In strand one we ask participants to critically examine the engaging tactics they employ when researching or communicating a specific topic or findings. We would like these tactics to be presented and discussed in a ‘tactic-specific’ way, i.e. in a way that recalls in practice the specific actions, spaces, collaborations, experiments and/or tools of which the particular way of engagement makes use. Within this strand, papers and all forms of participation are welcome always when the presentation form clearly resonates with the engaging tactic under examination. Possible modes of putting forward the discussion on each ‘engaging tactic’ range from performative presentations (e.g. of data) to guerrilla-‘doings’ (cooking for example); from body narratives to derives, flash-gigs and sound-walks; or from specific visual/graphic approaches to modes of ‘material thinking’ to works of dialogical art… Possible locations for actions/presentations inside and outside college include (but are not limited to) a terrace, a café, a public library, a corridor, a garden, a car park and a zebra crossing (as well as a conventional lecture theatre…). If these spaces do not suit the proposed presentations, please suggest a space inside or near Goldsmiths College or challenge us with a specific type of space that we would be happy to try to make available.

Contributions in strand one will be 15 min. each. They will be grouped in sessions according to the type of tactic they examine, the type of locations they require and the type of action they imply. Between contributions there will be plenty of time for informal discussions while moving from one venue to the other.


Strand two encourages submissions that present open questions and (so far) unfulfilled wishes regarding the how, where, with whom and with what means of engaging tactics. This session is designed to provide space for discussing work in progress, to develop ideas and to open up possible future collaborations. It seeks to be a laboratory for engaging tactics still in the making. The session/sessions of strand two will be held in collaboration with Goldsmiths’ Methods Lab and Curating Sociology course, convened by Dr. Nirmal Puwar, as well as with invited artists and curators working in the field of socially engaged art practices.

Presentations in strand two will be of 5 min. each followed by Q/A and discussion with other participants.


For contribution under strand one, please send us your title, 250-word abstract, preferred location (or type of location) and any relevant specification regarding technical or any other requirements together with your name, department and university (or organisation). For submissions under strand two, please send us a working title and 250-word abstract together with your name, department and university (or organisation)

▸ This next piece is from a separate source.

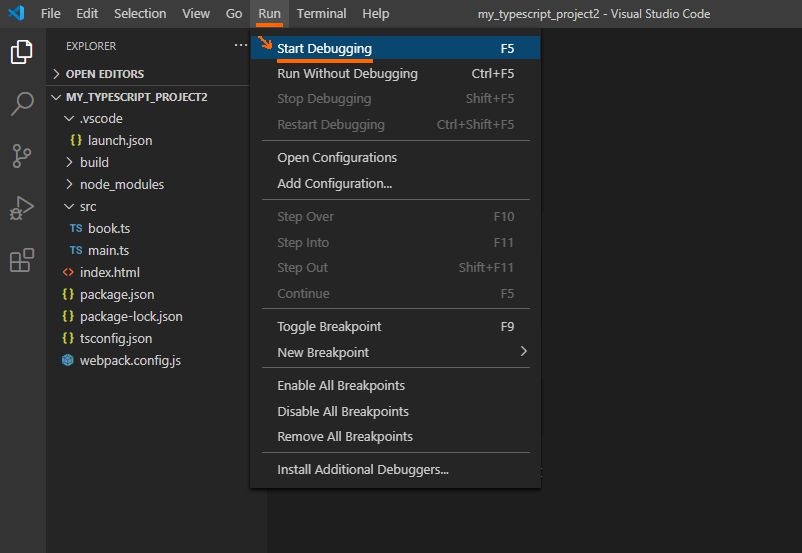Expand the Open Editors section

point(104,74)
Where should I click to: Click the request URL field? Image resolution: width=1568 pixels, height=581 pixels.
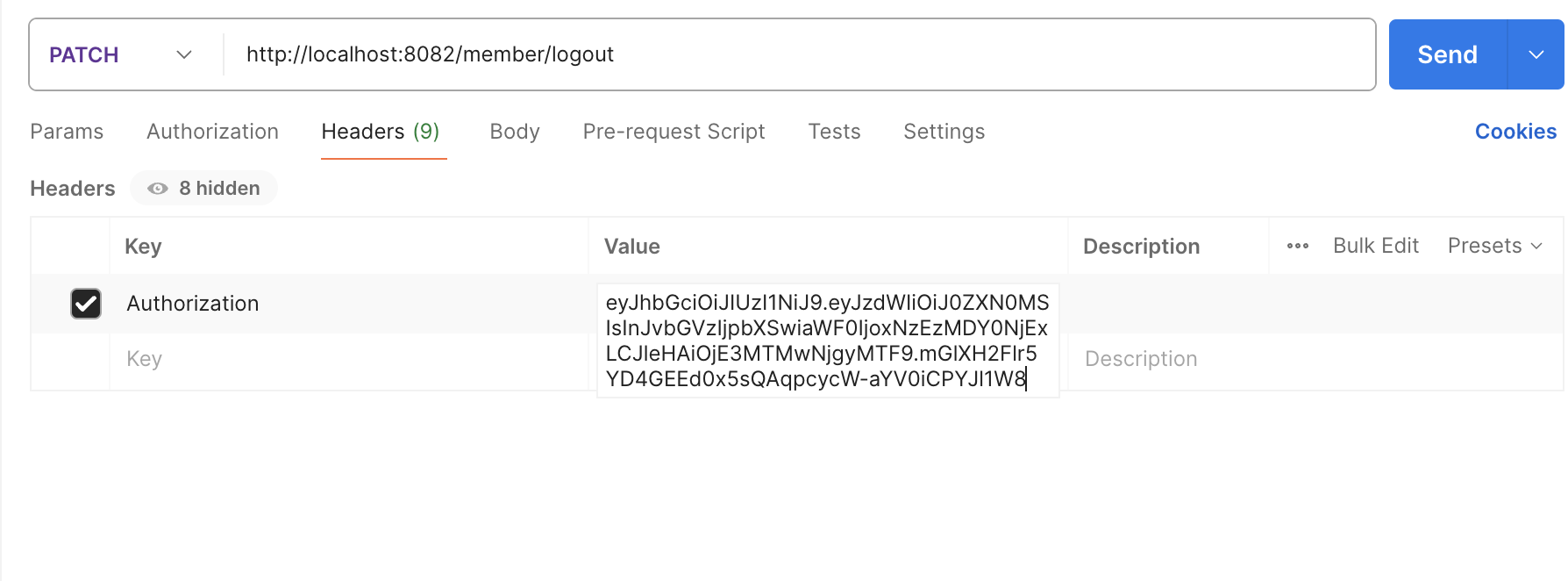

/////// Please send all submissions to: engagingtactics [at]
/////// Deadline for all submissions is Friday, March 9th, 2012.

Curating Sociology

extracts from Nirmal Puwar and Sanjay Sharma, “Curating Sociology – Sociological Mutations”, forthcoming in Sociological Review, 2012.

“Curating Sociology points to how sociology can engage with the academy and beyond by turning to and deploying cross-disciplinary collaborative and engaging in a creative knowledge practices – as drama, event, exhibitions, installations, film production and music performance for instance.” […]

“It should become apparent that Curating Sociology does not envision the researcher simply mimicking the role of the curator. Rather, the intention is to adapt some of the recent practices of the curator, and grasp ‘curating as a research process’ (Wells 2007) that embraces creativity and experimentation in the production of public knowledge. O’Neill maintains that curating can involve processual participatory activities, engendering ‘new practices, new meanings, values and relations between things’ (2010: 6). Curating Sociology therefore cannot be reduced to a set of research techniques or methods. Rather, it can be a methodological commitment to collaborative knowledge production for public interventions.”